The internet has changed the ability of publishers to act as gatekeepers. As a musician I don't have any sort of income from my music, nor do I have thousands of adoring fans. However, I do have a few fans. Without the internet I wouldn't have any.

But there are no publishers to act as a filter on the musical "crap" that I produce. Doesn't matter. People will only find my music through links, and people will only link to me if they like my work. Just because I have a website that doesn't mean that everyone has to look at it.

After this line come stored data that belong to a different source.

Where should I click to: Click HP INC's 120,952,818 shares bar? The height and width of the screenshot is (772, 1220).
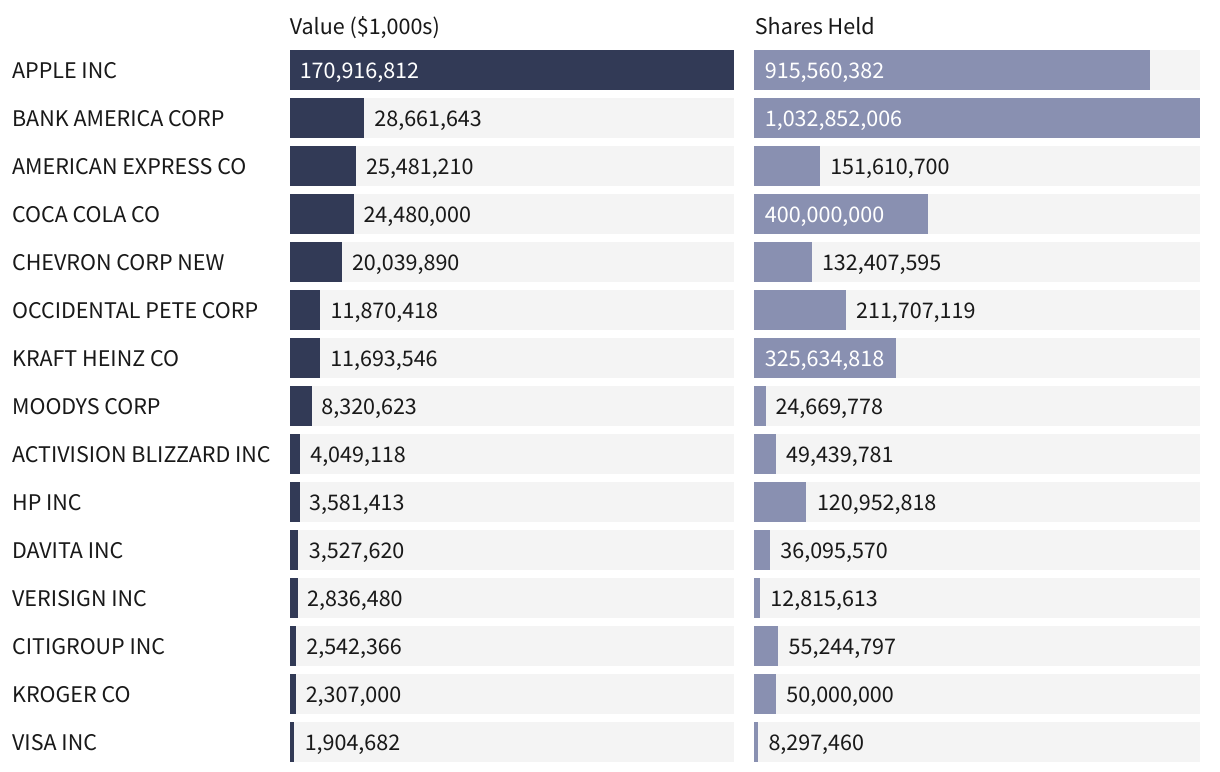pyautogui.click(x=780, y=502)
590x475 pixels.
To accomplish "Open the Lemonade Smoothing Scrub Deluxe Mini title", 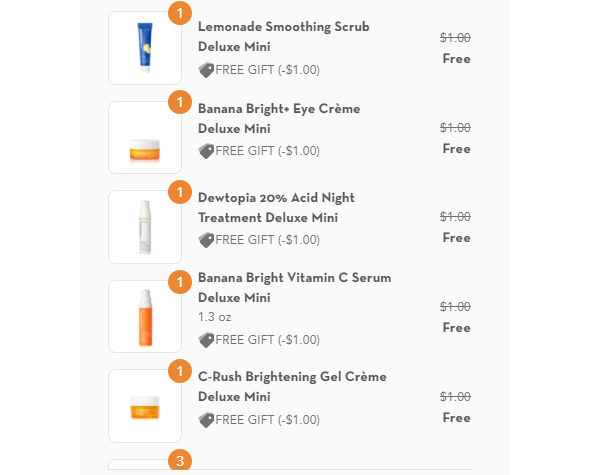I will (x=284, y=37).
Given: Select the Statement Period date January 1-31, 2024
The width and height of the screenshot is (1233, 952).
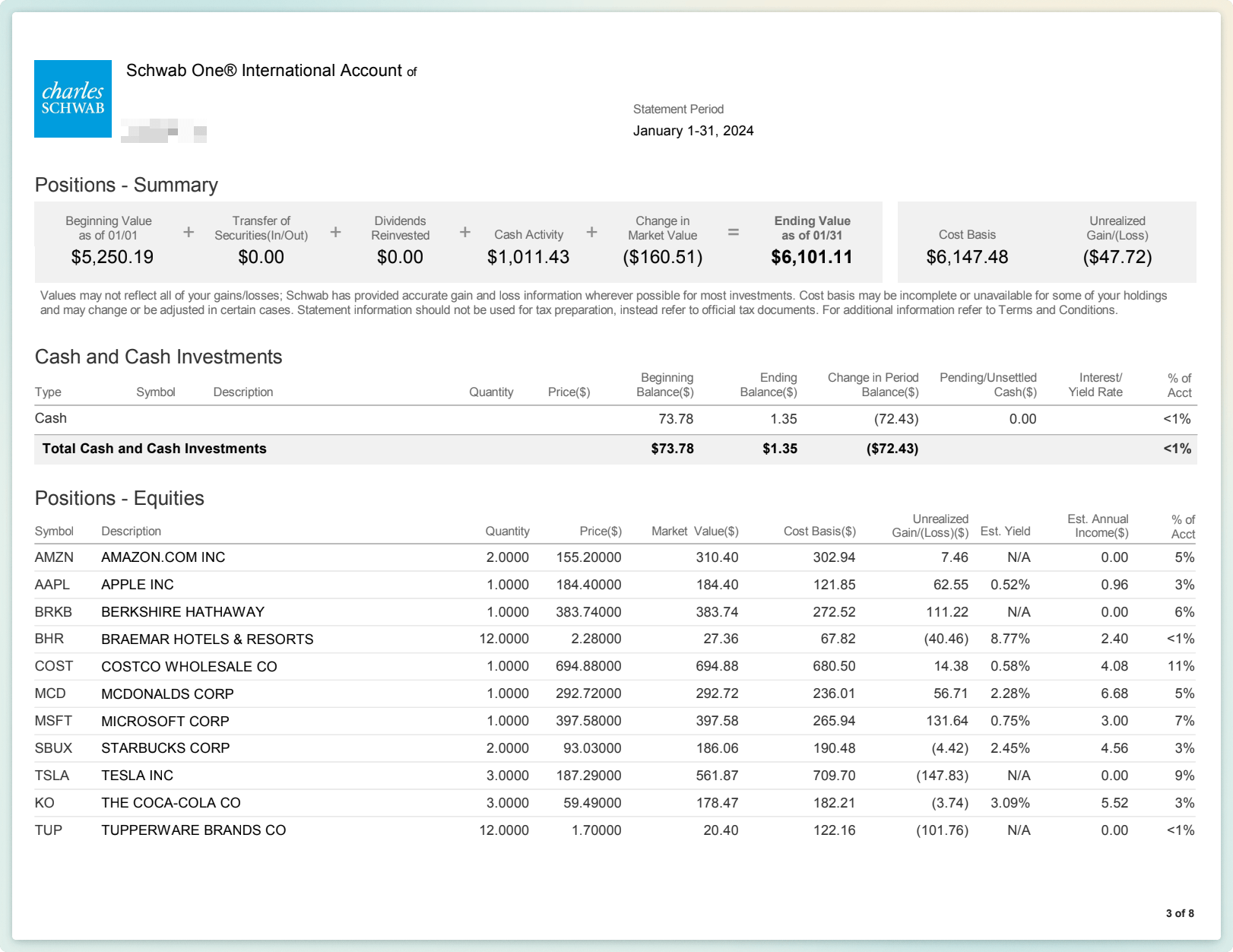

I agree that this system could be improved. Publishers are not the improvement I'm looking for though. The collaborative-filtering idea I've had in my head for the last few years might be one way to tackle it. There are other ideas as well. I'm confident that we will develop better techniques than publishers.

Also, even if the filtering system we end up creating adds a significant amount of value, we may still be able to do that (as far as the public is concerned) for free. Just like you're reading this blog or listening to my music for free.

Kling also has a suggestion:

My guess is that the major gains in value added will come from the implementation of what are called Bayesian filters.

Kling's article goes downhill from here on. You're probably better off just not bothering with this, with the exception of this sentence:

Even Googling could be enhanced by Bayesian filters.

...which I found very funny indeed.

Bayesian techniques have been used in information retrieval for over twenty years. The Bayesian spam-filtering techniques that are getting so much attention these days are naïve implementations of techniques that are second-nature to IR people. And that includes the people working at Google.

Back in the mid- to late-nineties, the web search engines of the day used probabilistic techniques (which, as I understand it, are closely related to Bayesian techniques) to determine relevance. They did this using the words in the document, the words in the query, and possibly the words in other documents. The reason Google won so big was because they had the insight to use not just the words in the document but also incoming links to each document to determine relevance. (They may still be using Bayesian techniques in their analysis of links, I'm not sure. If you want you can read about it their paper The PageRank Citation Ranking: Bringing Order to the Web.)

In short, Bayesian techniques provide only a way of analysing probabilities. These techniques can be applied to many different kinds of attributes (e.g. the words in a document, incoming links to a document, the colour of the text, the length of the sentences, and so on). They've been used for many years and haven't magically solved the problem of finding good information. Kling is sadly ignorant of all this.